Proliferation of Shiite militias
In addition to Hezbollah, some Shiite groups follow the doctrine of the Guardianship of the Islamic Jurist, which was rejected by the Najaf religious authority when Khomeini adopted it in 1979.
This fatwa allows Iran's religious rulers – first Khomeini, then Khamenei - to deputise for the Awaited Mahdi or the Twelfth Imam to administer the country's spiritual and temporal affairs. Militias that adopt this doctrine are described as "provincial" and separated from others who follow the Najaf doctrine.
In addition to Hezbollah and Asa'ib Ahl al-Haq, other prominent groups include Kata'ib Sayyid al-Shuhada (led by Abu Alaa al-Walai), the Nujaba Movement (led by Akram al-Kaabi), and Kata'ib Imam Ali (led by Shebl al-Zaidi).

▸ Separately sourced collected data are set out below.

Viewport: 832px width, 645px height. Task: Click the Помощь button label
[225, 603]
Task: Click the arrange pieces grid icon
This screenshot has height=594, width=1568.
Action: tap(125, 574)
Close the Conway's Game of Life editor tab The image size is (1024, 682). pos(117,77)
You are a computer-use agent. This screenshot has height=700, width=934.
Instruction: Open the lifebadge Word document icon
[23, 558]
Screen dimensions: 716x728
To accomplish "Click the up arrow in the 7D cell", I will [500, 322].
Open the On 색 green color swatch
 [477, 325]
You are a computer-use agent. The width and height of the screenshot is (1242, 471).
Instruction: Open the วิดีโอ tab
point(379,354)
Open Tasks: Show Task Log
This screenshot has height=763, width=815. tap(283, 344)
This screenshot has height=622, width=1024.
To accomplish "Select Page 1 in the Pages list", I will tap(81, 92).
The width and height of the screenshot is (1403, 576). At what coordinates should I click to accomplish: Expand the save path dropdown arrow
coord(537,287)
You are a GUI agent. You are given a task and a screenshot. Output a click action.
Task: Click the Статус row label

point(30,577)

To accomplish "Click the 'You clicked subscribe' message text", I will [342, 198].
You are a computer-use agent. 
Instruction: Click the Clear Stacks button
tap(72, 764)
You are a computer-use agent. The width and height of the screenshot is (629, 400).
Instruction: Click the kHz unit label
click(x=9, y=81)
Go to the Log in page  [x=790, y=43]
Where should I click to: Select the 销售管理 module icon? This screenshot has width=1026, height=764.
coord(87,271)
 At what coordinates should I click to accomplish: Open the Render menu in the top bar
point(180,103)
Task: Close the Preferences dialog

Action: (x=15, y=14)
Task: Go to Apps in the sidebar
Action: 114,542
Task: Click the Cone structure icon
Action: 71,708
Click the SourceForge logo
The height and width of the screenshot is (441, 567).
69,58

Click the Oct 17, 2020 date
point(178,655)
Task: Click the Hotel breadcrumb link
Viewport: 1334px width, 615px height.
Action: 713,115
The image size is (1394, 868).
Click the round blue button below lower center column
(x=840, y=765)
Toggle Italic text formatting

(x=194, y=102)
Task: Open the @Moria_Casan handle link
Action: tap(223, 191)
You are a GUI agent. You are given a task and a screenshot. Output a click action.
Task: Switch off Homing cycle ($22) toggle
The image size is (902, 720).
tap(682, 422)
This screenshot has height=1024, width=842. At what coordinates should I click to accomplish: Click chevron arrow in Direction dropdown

Unlike the dozens of other groups in the Popular Mobilisation Forces, these "provincial" factions are part of the so-called 'Axis of Resistance' which includes militias from Iraq, Lebanon, Yemen, Syria, and Gaza. They operated under the direct supervision of Iranian leadership, namely Ismail Qaani, ever since Soleimani was assassinated.
A system that looks set to stay
Since its formation was approved by Iraq's parliament in 2016, the Popular Mobilisation Forces (PMF) have had their own security system and judicial body and enjoy immunity.
No-one expects it to disappear without a fatwa from al-Sistani reversing his previous one. Protesters at the 'October Demonstrations' accused it of killing and kidnapping hundreds, but the PMF leadership seems to neither listen nor care.
Anti-government demonstrations began in Iraq in early October, and more than 420 people have been killed since pic.twitter.com/Qn9XtOJ4Tp
Even though the battles against IS ended years ago, Shiite organisations maintain a permanent presence in Sunni provinces, such as Nineveh, Salah al-Din, Anbar, Kirkuk, and Diyala, despite demands from residents for them to be replaced by regular forces.
Over time, a great discrepancy has appeared in the worldview of Iraq's Shiite and Sunni communities. Despite anger among Shiites at their leaders, who they accuse of corruption, polls always produce the same results, as we saw in the last election.
A quick visit to these Shiite cities reveals why they keep voting for the same iron-fist leaders: for protection against the potential collapse of official military and security forces, as happened in 2014.
So, despite all that they represent, the likes of Muqtada al-Sadr, Nouri al-Maliki, Hadi al-Amiri, and Qais Khazali are the de facto leaders of Iraq for the time being. It might be a while before things change. Two decades of fractures are a lot to mend, especially for a new 'quota' government.